Oh, and cakes! Sometimes in a café you might see a lovely cake, beautifully decorated, but it turns out to taste underwhelming. I'm looking at you, overly sticky and sweet orange and almond cake at Club Warrnambool. There are few things more dispiriting than a disappointing cake.

26. What really needs to be modernized?
A good few of Australia's politicians, media and business class need to modernise their ideas. We're currently in a bout of nonsense about some senior female politicians apparently being "mean girls".

27. "What doesn't kill you only makes you stronger!" Do you believe hardship make a person stronger? If so, under what conditions and at what point is it too much hardship? If not, what makes a person stronger?
No. What doesn't kill you physically is likely to get you hospitalised or leave you quite unwell for a long time, and there's no reason mental or emotional stress would be any different.

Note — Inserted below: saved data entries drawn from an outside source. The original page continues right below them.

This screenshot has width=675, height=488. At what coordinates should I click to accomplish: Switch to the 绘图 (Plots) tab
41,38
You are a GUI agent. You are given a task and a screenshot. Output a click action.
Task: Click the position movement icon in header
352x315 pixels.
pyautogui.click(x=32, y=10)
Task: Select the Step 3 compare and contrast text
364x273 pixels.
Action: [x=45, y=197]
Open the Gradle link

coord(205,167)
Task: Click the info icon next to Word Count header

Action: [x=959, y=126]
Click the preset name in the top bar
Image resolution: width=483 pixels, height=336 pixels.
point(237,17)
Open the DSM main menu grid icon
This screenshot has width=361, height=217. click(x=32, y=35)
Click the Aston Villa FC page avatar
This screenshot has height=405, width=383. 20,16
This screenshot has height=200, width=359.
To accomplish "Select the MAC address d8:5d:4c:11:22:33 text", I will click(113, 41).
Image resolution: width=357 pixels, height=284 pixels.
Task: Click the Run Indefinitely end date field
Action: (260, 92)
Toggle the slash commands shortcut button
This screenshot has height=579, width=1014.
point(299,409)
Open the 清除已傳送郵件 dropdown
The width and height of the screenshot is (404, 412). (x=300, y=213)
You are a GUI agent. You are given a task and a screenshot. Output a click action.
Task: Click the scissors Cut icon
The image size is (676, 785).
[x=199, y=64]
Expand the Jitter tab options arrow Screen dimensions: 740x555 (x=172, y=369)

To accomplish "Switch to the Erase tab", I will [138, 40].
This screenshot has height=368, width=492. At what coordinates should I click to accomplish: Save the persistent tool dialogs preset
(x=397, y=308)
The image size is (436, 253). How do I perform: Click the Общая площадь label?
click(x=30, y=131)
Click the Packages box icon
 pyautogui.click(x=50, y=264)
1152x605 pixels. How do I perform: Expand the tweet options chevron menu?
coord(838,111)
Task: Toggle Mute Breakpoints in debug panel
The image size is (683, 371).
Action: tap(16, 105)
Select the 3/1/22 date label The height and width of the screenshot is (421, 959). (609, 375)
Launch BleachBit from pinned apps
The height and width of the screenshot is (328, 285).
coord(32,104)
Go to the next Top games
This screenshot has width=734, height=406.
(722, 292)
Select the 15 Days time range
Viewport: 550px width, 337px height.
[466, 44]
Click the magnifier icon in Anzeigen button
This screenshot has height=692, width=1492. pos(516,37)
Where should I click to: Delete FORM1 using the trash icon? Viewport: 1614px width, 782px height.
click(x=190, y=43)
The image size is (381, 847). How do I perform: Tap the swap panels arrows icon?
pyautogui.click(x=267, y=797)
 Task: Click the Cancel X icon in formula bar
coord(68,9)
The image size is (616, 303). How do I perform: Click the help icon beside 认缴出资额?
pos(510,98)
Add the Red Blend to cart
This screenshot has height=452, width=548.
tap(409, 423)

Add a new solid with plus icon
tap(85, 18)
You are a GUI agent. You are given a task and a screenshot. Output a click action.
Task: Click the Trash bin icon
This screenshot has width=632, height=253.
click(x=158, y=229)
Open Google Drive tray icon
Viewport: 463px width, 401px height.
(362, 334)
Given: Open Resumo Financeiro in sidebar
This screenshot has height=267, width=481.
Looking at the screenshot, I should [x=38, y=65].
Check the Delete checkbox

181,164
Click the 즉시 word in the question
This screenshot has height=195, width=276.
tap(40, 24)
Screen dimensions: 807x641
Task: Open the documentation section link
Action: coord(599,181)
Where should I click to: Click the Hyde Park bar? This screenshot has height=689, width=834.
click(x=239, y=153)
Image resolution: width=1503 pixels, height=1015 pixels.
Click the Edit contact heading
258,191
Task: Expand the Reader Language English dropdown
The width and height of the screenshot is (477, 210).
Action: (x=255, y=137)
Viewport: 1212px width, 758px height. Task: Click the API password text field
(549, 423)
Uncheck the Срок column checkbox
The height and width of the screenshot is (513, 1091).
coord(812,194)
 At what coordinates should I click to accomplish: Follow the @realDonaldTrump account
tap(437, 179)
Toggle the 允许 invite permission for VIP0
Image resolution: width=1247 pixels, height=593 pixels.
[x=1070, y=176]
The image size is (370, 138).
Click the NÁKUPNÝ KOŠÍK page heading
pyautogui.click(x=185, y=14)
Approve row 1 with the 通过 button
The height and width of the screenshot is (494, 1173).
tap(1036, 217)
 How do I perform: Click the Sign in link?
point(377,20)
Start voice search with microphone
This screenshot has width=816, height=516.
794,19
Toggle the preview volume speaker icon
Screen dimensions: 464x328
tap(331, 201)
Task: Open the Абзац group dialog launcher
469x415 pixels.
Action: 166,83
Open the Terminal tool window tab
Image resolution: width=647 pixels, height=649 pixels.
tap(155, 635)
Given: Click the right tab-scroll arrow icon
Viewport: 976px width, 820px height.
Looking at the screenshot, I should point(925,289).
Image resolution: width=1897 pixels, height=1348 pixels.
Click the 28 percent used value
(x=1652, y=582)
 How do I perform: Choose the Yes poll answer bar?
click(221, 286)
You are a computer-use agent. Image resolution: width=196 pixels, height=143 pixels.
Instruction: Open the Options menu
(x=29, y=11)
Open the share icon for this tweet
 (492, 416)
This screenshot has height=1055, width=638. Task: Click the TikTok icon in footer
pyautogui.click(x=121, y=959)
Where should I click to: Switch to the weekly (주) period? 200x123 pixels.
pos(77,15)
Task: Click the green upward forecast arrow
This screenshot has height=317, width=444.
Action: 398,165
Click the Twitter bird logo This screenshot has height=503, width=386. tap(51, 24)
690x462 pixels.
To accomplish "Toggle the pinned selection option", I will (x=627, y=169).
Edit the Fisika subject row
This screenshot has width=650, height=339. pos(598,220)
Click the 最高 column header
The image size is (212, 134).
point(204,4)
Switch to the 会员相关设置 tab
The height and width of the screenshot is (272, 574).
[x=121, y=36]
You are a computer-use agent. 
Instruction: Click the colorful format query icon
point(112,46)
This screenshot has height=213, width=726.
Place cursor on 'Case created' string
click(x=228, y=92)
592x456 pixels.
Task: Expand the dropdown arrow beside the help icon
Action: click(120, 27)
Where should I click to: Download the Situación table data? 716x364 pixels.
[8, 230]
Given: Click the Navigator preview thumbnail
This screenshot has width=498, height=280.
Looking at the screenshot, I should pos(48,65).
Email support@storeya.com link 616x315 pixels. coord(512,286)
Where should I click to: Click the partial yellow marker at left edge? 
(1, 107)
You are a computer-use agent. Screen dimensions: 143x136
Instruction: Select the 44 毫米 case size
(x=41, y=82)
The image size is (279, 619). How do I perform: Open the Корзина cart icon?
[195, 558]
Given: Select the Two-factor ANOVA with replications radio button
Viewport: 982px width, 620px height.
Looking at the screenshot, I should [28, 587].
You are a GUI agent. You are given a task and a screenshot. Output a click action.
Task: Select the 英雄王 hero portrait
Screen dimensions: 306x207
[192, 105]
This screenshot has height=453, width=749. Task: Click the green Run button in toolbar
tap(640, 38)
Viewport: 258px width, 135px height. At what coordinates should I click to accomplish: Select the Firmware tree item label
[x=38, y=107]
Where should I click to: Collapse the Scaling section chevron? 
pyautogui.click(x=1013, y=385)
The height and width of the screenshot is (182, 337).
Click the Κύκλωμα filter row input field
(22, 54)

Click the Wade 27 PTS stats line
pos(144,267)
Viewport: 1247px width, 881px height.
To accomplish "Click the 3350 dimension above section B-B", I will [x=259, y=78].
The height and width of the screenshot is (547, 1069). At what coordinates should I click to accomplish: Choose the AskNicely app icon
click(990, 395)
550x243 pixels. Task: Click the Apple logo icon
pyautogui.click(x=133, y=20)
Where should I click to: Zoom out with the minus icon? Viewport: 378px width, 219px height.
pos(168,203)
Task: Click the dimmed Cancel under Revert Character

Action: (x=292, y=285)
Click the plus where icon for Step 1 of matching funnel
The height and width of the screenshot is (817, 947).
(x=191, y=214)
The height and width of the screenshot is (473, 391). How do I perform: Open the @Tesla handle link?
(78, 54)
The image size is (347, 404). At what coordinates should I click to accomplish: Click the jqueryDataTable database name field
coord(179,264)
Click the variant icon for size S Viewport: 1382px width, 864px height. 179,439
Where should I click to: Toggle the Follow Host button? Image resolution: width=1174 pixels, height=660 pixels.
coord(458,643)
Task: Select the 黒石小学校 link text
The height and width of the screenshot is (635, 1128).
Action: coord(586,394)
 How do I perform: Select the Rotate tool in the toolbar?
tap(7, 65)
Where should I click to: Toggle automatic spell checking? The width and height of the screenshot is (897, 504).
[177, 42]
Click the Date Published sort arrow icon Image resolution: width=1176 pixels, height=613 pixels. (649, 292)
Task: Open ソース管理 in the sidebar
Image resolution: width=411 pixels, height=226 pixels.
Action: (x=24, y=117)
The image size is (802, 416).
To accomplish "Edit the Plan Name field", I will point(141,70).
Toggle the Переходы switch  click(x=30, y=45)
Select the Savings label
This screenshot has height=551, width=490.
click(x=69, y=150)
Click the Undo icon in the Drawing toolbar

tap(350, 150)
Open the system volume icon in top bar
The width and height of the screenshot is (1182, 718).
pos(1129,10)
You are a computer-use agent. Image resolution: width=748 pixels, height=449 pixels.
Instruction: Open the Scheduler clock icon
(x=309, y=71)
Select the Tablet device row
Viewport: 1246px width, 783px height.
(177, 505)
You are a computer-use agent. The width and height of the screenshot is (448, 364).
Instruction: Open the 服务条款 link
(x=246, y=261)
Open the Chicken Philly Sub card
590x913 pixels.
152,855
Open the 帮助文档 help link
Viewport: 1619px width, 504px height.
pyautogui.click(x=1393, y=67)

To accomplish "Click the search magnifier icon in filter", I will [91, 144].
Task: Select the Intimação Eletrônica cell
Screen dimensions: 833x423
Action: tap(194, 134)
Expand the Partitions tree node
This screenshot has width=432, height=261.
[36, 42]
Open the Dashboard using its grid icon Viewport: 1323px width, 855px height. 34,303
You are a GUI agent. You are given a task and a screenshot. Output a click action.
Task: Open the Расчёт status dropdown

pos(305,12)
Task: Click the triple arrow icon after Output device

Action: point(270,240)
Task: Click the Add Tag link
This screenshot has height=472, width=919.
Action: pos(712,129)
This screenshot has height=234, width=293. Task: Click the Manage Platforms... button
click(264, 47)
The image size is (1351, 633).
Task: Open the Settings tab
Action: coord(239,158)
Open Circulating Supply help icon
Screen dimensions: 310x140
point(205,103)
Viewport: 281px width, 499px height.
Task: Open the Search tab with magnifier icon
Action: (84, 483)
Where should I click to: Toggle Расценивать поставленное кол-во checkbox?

I think a person's reaction to hardship depends so much on context: their personality, their circumstances, what the hardship is, and so many other factors. And what is a strong reaction - persevering, overcoming, trying something else, or walking away?

28. What's invisible, but you wish people could actually see it?
After two years of Covid, it would be nice if people who had it grew, I don't know, bright green freckles or something. Not permanently. And not sore like pox. Just temporary, painless, surface-only markings during the contagious period.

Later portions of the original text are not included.